● **Exercise goal**
What are the lines from the top of the entries through the one with "Screen dimensions: 600x392"? Write them out exactly, with no pictures.

□ □ □ □

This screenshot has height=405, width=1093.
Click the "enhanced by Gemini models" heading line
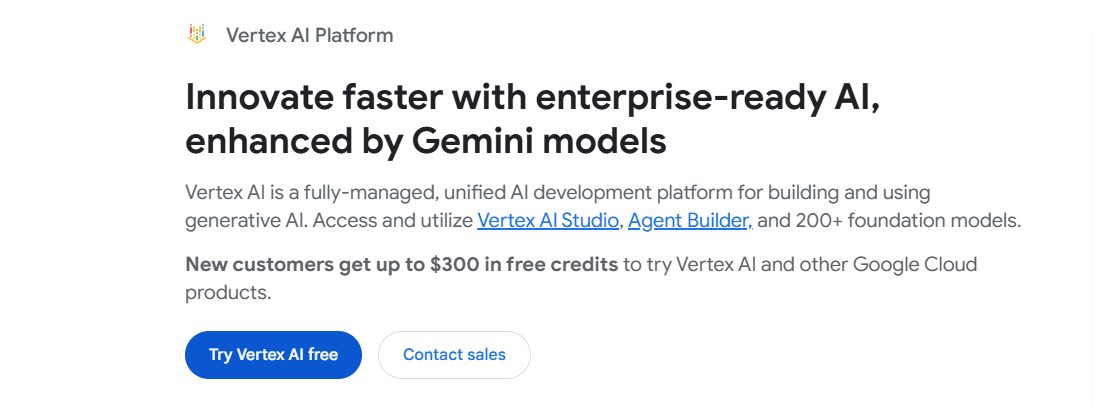coord(425,141)
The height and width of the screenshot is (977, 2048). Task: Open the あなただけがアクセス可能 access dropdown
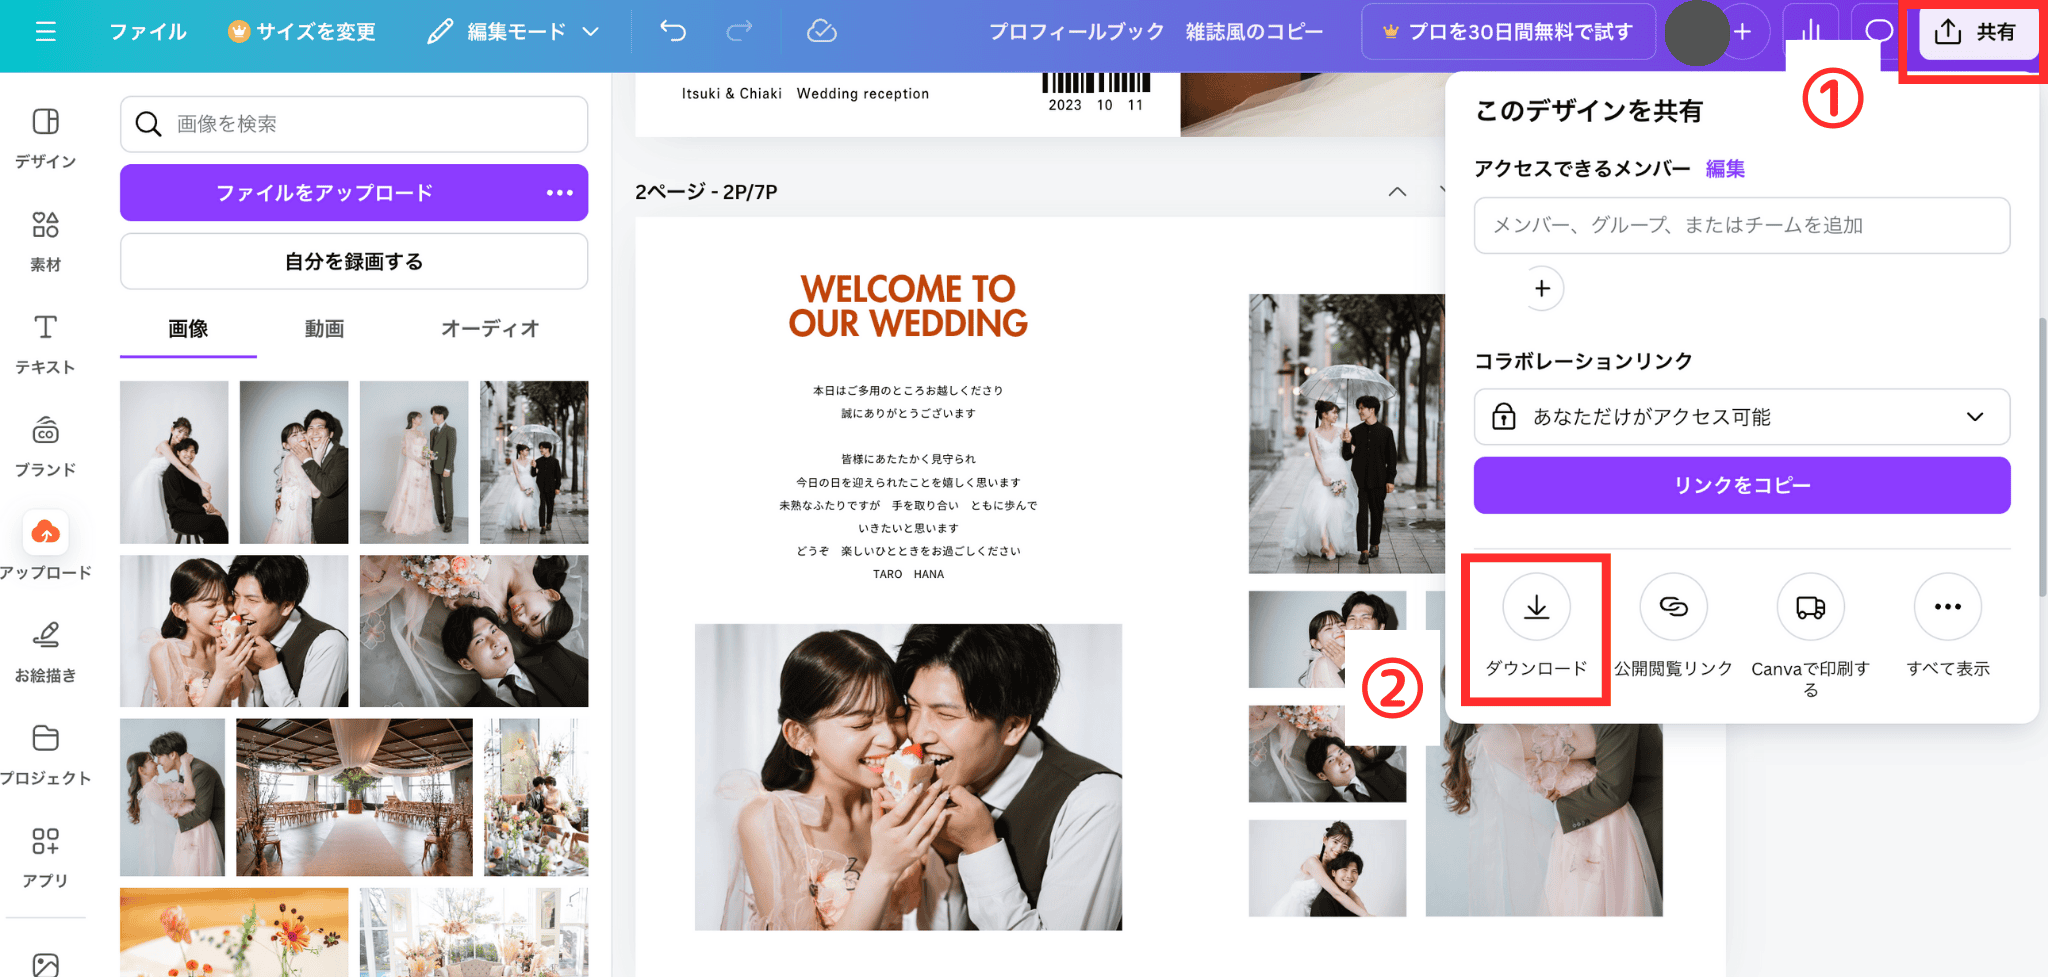[1741, 417]
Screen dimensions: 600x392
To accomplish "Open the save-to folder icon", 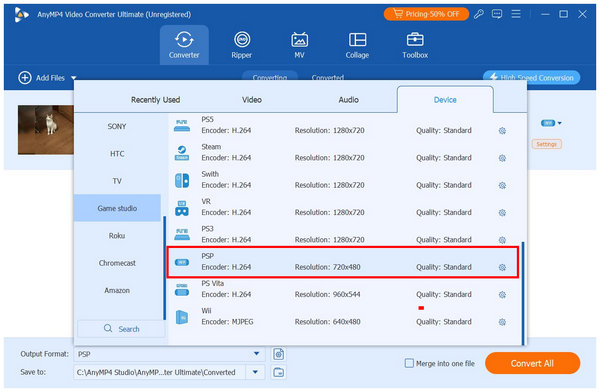I will coord(279,372).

□ □ □ □

● **Your solution**
This screenshot has height=405, width=1093.
Click the "enhanced by Gemini models" heading line
coord(425,141)
The height and width of the screenshot is (977, 2048). Task: Open the あなただけがアクセス可能 access dropdown
[1741, 417]
Screen dimensions: 600x392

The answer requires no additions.